(openPR) Software-as-a-Service - kurz SaaS - ist weiterhin für die Mehrzahl der Software-Anbieter im deutschsprachigen Raum als Geschäftsmodell kaum relevant. Dies ergab eine repräsentative Erhebung des SoftGuide Softwareführers unter seinen über 5.300 Anbietern.
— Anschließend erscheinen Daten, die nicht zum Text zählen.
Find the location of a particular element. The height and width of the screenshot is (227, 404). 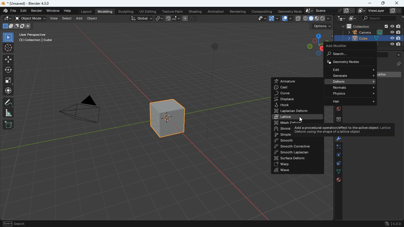

camera is located at coordinates (371, 33).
Nur sieben Prozent (Vorjahr: fünf Prozent) derer, die bislang keine SaaS-Lösungen anbieten, planen in der nahen Zukunft ein solches Angebot. Rund 46 Prozent (49 Prozent) werden dagegen ihr Produkt-Portfolio im kommenden Jahr nicht entsprechend erweitern. „Damit scheint die Akzeptanz von SaaS-basierten Anwendungen gegenüber unserer letztjährigen Anbieterstudie leicht verbessert. Aber gerade in Krisenzeiten setzen die mittelständischen Softwarehäuser wohl eher auf ihre bewährten Business Modelle“, so das Fazit von Uwe Annuß, Gründer und Geschäftsführer von SoftGuide. 30 Prozent der Befragten stellen derzeit bereits ihre Lösungen zur Nutzung über das Internet zur Verfügung. Positiv: Fast 60 Prozent dieser Anbieter sind – den Ergebnissen der Umfrage zufolge – mit der vertrieblichen Entwicklung ihrer SaaS-basierten Softwarelösungen zufrieden.
Auch seitens der potentiellen Kunden hält sich die Nachfrage nach SaaS in Grenzen. „Auf der Kundenseite lässt sich bei SoftGuide noch kein signifikanter Anstieg der Suche nach webbasierten Lösungen erkennen. Entsprechende Anfragen sind seit Anfang 2008 nahezu konstant“, so Annuß. Das Ergebnis der aktuellen SoftGuide-Anbieterbefragung sieht er tendenziell als Bestätigung der letztjährigen Ergebnisse. Sein Fazit: „Cloud Computing und SaaS bleiben Trendthemen in der Fachpresse. Auch wenn mittlerweile das SaaS-Angebot gestiegen ist, wird es aber wohl noch lange dauern, bis webbasierte Lösungen allgemein akzeptiert sind - und zwar von allen Marktteilnehmern.“
Der SoftGuide Softwareführer ist die meistfrequentierte, unabhängige Datenbank für B2B-Software im deutschsprachigen Raum. Sie umfasst derzeit über 13.000 Lösungen aus den Bereichen Branchen-Software, Programme für betriebliche Anwendungen und Standardprodukte. Neben "SaaS"-Trends wurden in der aktuellen Umfrage unter anderem auch die "Geschäftserwartungen" der Anbieter sowie Daten zu den Vertriebsstrategien der Softwarehäuser ermittelt.